RWIs can ruin summer fun

RWIs most often cause diarrhea, but they can make you sick in other ways too. They can also cause nausea and vomiting, skin rashes, and infections of the eyes, ears, skin and respiratory system.


Most healthy people will recover from RWIs, but they can be dangerous to pregnant women, young children, and people with weakened immune systems.


Healthy swimming guidelines

Many times, the water may look clean and safe when it contains dangerous germs or unsafe chemicals. Though proper chlorine levels are important, some germs are not killed by chlorine. Some water may be treated with too much chlorine or an improper balance that can make people sick. So what can you do to enjoy the water this summer and stay healthy?
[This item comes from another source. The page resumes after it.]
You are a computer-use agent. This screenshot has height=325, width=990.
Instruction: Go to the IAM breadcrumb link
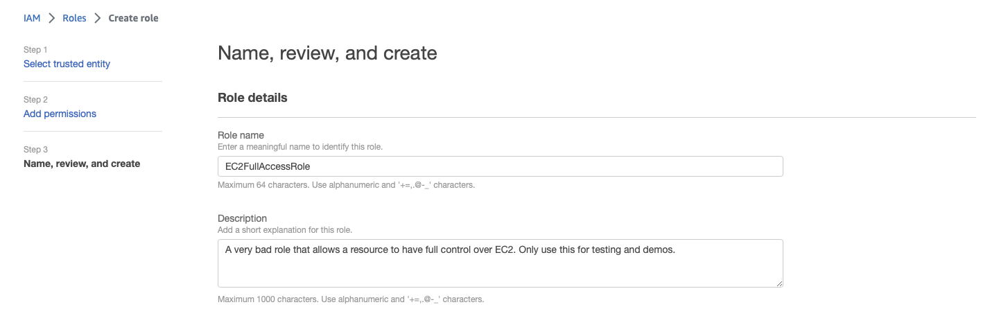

•  Don't swim when you have diarrhea or you’ve been vomiting. Even a tiny, invisible amount of germs can get in the water and make others sick.

•  Never get swimming water in your mouth. Keep your mouth closed when underwater.

•  Shower with soap before you swim and wash your hands after using the toilet or changing diapers. Have your children wash their hands as well.

•  Don’t allow kids to play in fountains that haven’t been treated with chlorine.

•  Stop swimming at least once every hour for bathroom breaks and/or diaper changes. Use swim diapers on kids who aren’t potty trained. Many kids will have “accidents” in the water if they don’t get out to use the bathroom.

•  Don’t change diapers near the swimming area. Do it in a bathroom or away from the water.

•  If you own a pool, check chlorine levels regularly. Use pool test strips to check for proper pH levels and chemical balances.

•  Ask to see the last pool inspection report before swimming in a public pool or water park.


The germ that survives chlorine

Cryptosporidium, commonly called crypto, is a bacteria that can be spread in swimming water. Chlorine won’t kill crypto, and people with weakened immune systems can get very sick from it. It can cause severe watery diarrhea and is a leading cause of RWIs. To avoid getting or spreading crypto, follow the healthy swimming guidelines on this page. It is not killed by hand sanitizer, so washing hands with soap and water is critical.

This website is not meant to substitute for expert medical advice or treatment. Follow your doctor’s or health care provider’s advice if it differs from what is given in this guide.